Appendix A-1: Resonance parameters
----------------------------------------------------------------
Reevaluation of rhe resonance parameters in the energy range up
to 20 eV - Colaboration ORNL(USA)-CEN/CAD(FRANCE)
H. Derrien and L.C Leal, ORNL
A. Courcelle and A. Santamarina, CEN/CAD
(submitted to NSE, 2003)
Cross section integrals in the energy range 0.0021 eV to 20.0 eV
-------------------------------------------------------------
Energy Range Capture b-eV Fission b-eV
eV 1993 Present 1993 Present
-------------------------------------------------------------
0.0021-0.020 12.25 12.51 2.1% 31.06 31.43 1.2%
0.0200-0.030 3.67 3.72 1.4% 10.24 10.36 1.2%
0.0300-0.100 15.28 15.59 2.0% 49.02 49.14 0.2%
0.1000-0.500 110.58 117.40 6.2% 262.76 263.84 0.4%
0.5000-1.000 5.90 6.03 2.2% 17.93 17.89 -0.2%
1.0000-3.000 7.30 7.16 -2.0% 54.88 52.89 -3.8%
3.0000-20.00 1213. 1234. 1.7% 3039. 3026. -0.4%
-------------------------------------------------------------
The cross sections at 0.0253 eV are the following:
Total 1386.5 b
Fission 1012.2 b
Capture 363.0 b
very close to the current standard.
The fit of the experimental data (Young total, Wagemans fission,
Weston capture and Weston fission ) were performed by assuming
that young total and Wagemans fission were OK with the standard
and that Weston original data(from the EXFOR file)needed a renor-
zation to agree with the standard.
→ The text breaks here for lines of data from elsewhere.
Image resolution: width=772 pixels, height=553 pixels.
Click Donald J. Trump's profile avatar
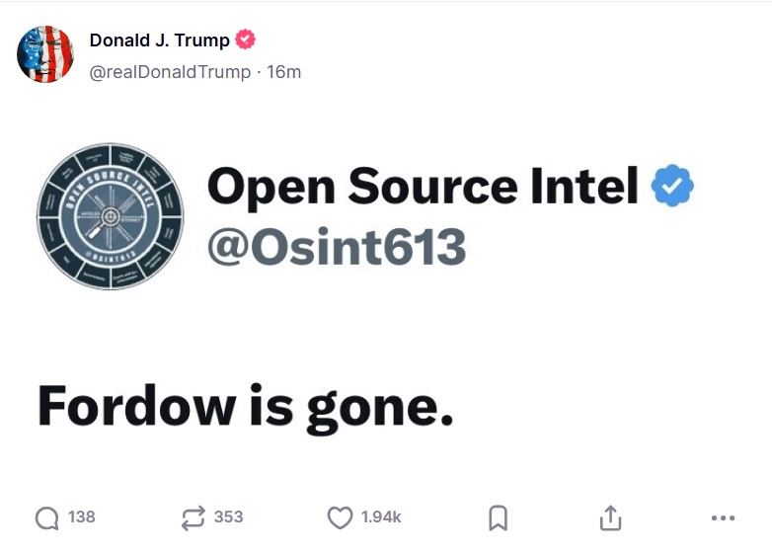pos(45,54)
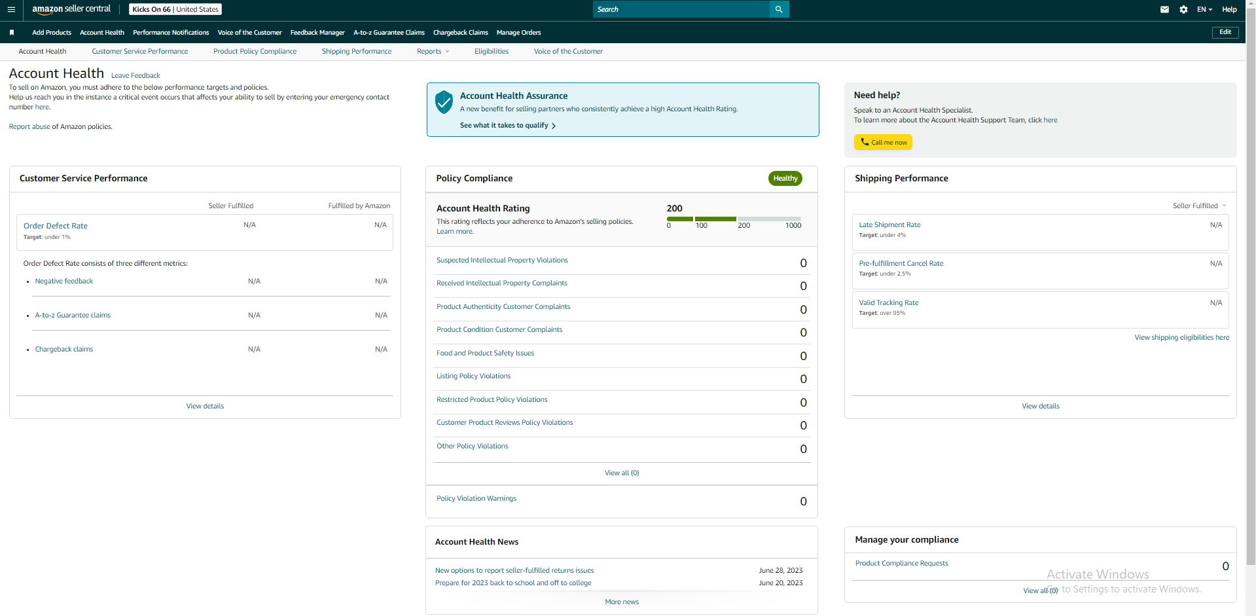Viewport: 1256px width, 616px height.
Task: Switch to the Shipping Performance tab
Action: click(357, 51)
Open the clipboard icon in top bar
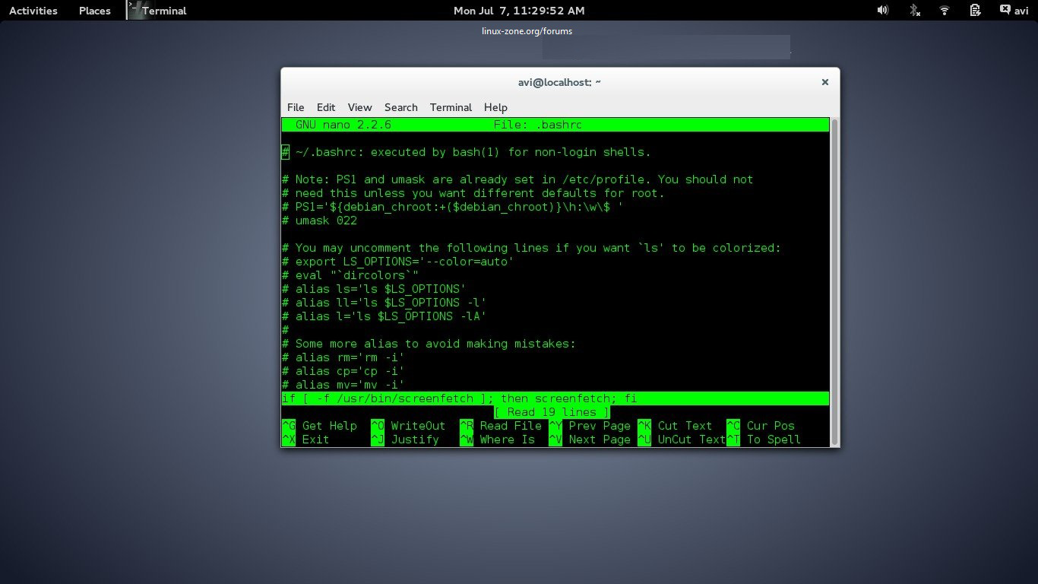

A consistent normalization
was obtained by a SAMMY fit leading to a decrease of 4.5%
in the original Weston fission and a decrease of 3.0% in the
original Weston capture.The differences between the 1988, 1993
and the present results are consistent with the experimental
errors given by Weston for the measured fission (2-3%) and
capture (10-15%). The default of normalization of the Weston
fission,due to severe experimental errors in the thermal range,
was responsible for the large uncertainty in the capture results.